In the post about implementing sets efficiently in a functional language, what is the disk used for when the whole database is kept in RAM?

**Text section**:

---+---

[PRL] Implementing sets efficiently in a functional language

Joe Marshall jrm at ccs.neu.edu
Thu Oct 16 10:30:37 EDT 2003


David Herman <dherman at ccs.neu.edu> writes:

> For those of us taking Algorithms this semester, this paper might be
> interesting. Apparently there was a shorter version in JFP, but that's
> not available on the web. I've only skimmed it, but it looks like a
> nice example (aside from the atrocious spelling) of algorithms in FP,
> to compare to the imperative versions we've been learning.
>
>      Adams, Stephen. Implementing Sets Efficiently in a Functional
> Language, 1993.
>      http://swiss.csail.mit.edu/~adams/BB/
>
> Apparently the algorithms presented in this paper were used for the
> Data.FiniteMap data structure in the GHC Haskell library as well.

I replied to this from home, but for some reason it didn't show
(probably my home address is not recognized)

I used the technique that Stephen Adams writes about to implement a
simple, but effective, purely functional object-oriented database.
The basic idea is that if you never allow objects to be modified, you
can dispense with a lot of concurrancy issues you'd normally encounter
in a database.  

If the database is relatively small (and these days `small' can mean
up to a gigabyte), you can keep it all in RAM.  The disk is used only
for recovery.  Since objects are never mutated, you need only record
their initial contents on the disk.  When recovering the database, you
simply play back the log and re-create the objects.  Except during
recovery, the database need only be opened in `append-only' mode.
This finesses the entire readers/writers problem: one person writes,
nobody reads.  

The difficulty, however, is how to name objects such that the name
persists across different runs of the system.  For this you need a way
to assign a unique name to each object and be able to retrieve the
object by name.  An associative set is needed, but because the
database is purely functional, the set implementation must be, too.
The functional sets that Adams describes are the solution:
modifications to the set create a new set and allocate about log(n)
nodes (which are appended to the log).  To support the illusion of
side effects, we create a new associative set based on the old set but
with one of the mapping changed to point to a new object.  This
allocates about log(n) nodes as well.

Transactions are almost embarrassingly trivial to implement.  Each
transaction keeps a copy of the most recent version of the object map.

---+---

**Given data**:
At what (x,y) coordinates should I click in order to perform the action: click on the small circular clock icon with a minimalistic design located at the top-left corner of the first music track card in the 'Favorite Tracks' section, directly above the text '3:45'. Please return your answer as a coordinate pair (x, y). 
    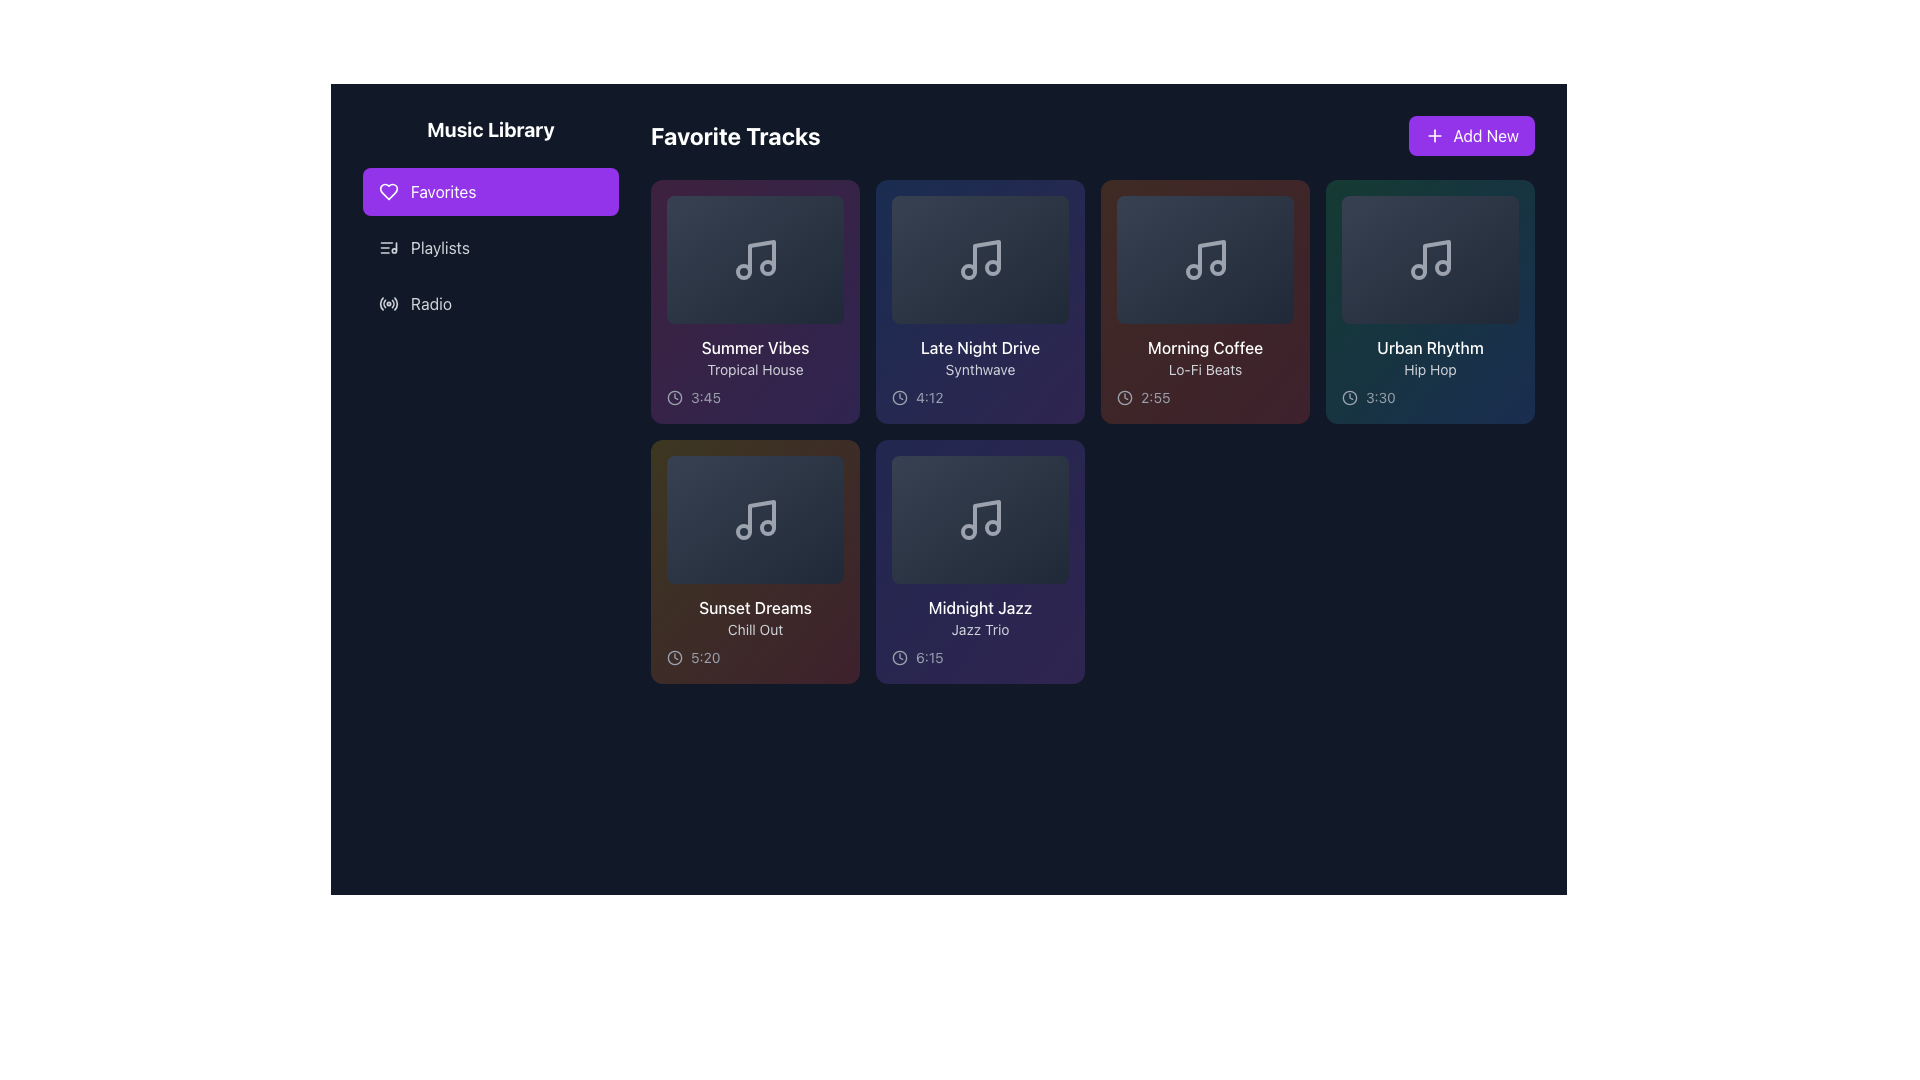
    Looking at the image, I should click on (675, 397).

---+---

**The answer**:
Only for recovery.